Il RAID distribuisce i dati su più dischi per tollerare i guasti (e/o guadagnare prestazioni). I livelli che contano:
- RAID 1 / mirror – copia identica su due (o più) dischi: sopravvive alla morte di uno, ricostruzione rapida, metà capacità utile. La scelta più semplice e sicura per pochi dischi
- RAID 5 / RAIDZ1 – parità distribuita: tollera un disco morto, buona capacità utile. Ma su dischi moderni grandi, la ricostruzione stressa gli altri dischi per ore/giorni, con rischio reale che un secondo disco ceda durante il rebuild
- RAID 6 / RAIDZ2 – doppia parità: tollera due dischi morti. Su array grandi è la scelta prudente proprio per coprire il rischio del rebuild
Le versioni RAIDZ di ZFS aggiungono checksumming e riparazione automatica, evitando il famigerato "write hole" del RAID 5 classico.
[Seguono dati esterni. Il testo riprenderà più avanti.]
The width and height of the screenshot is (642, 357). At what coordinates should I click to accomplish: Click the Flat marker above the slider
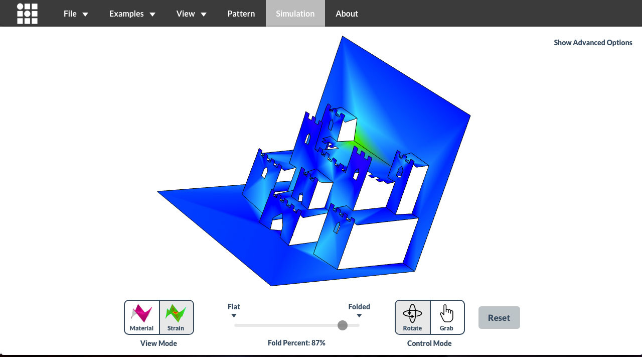point(234,310)
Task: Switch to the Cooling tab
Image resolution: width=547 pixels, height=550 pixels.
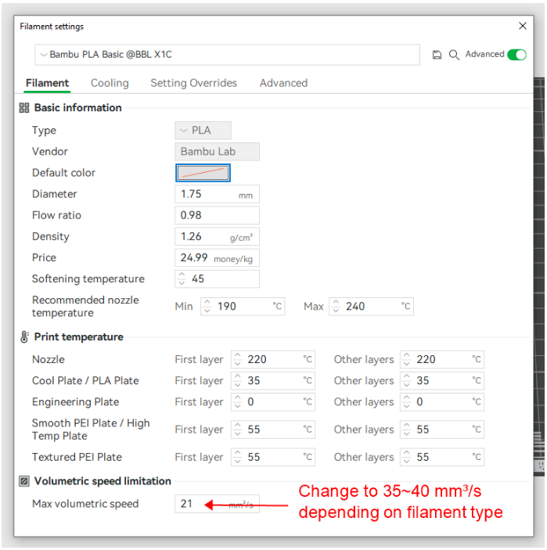Action: [110, 83]
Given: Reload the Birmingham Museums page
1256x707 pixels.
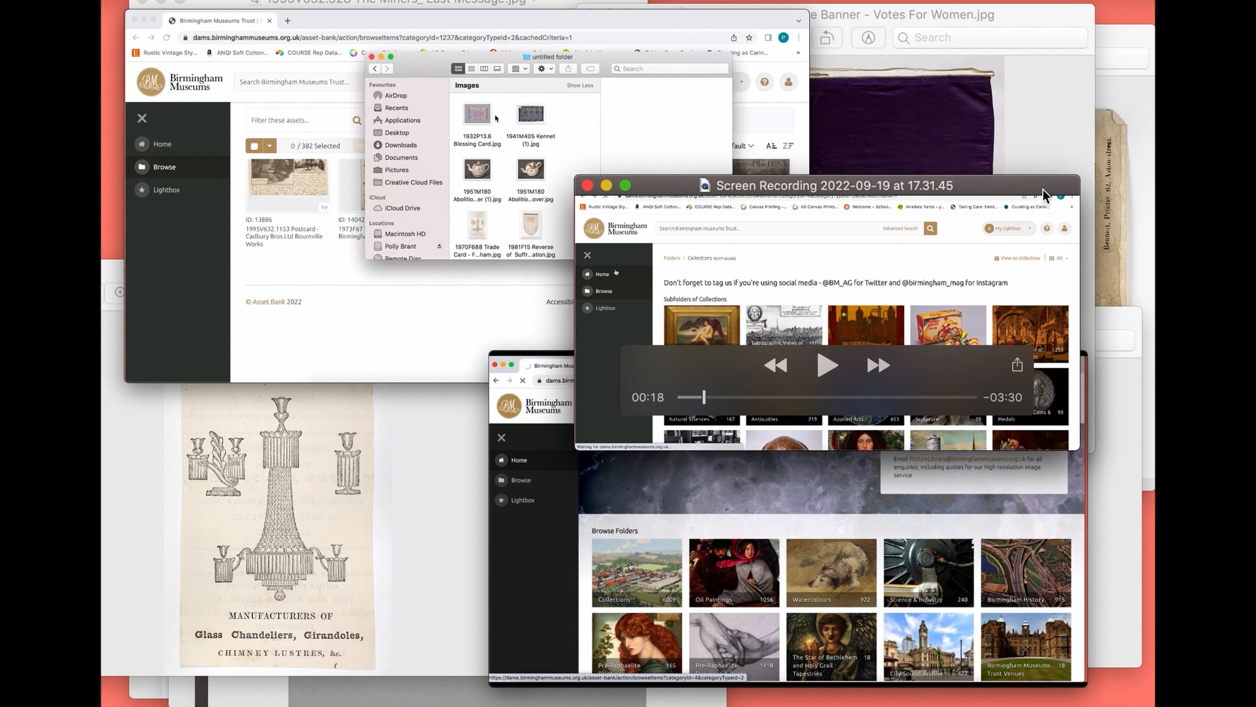Looking at the screenshot, I should (x=166, y=38).
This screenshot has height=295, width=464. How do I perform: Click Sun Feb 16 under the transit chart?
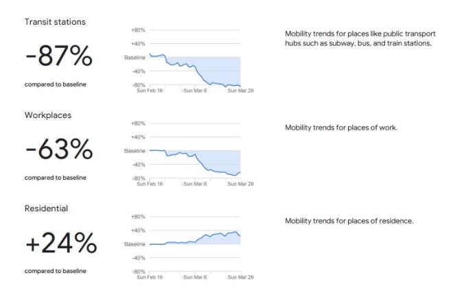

La verità che salva i dati, ripetuta perché è ignorata di continuo: il RAID NON è un backup. Protegge dal guasto hardware di un disco, non da cancellazioni, ransomware, corruzione, errori umani o dal furto dell'intera macchina – tutte cose che il RAID replica fedelmente su tutti i dischi. Serve sia RAID (disponibilità) sia backup 3-2-1 (recuperabilità): rispondono a domande diverse, e confonderli è come pensare che la cintura di sicurezza renda superflua l'assicurazione.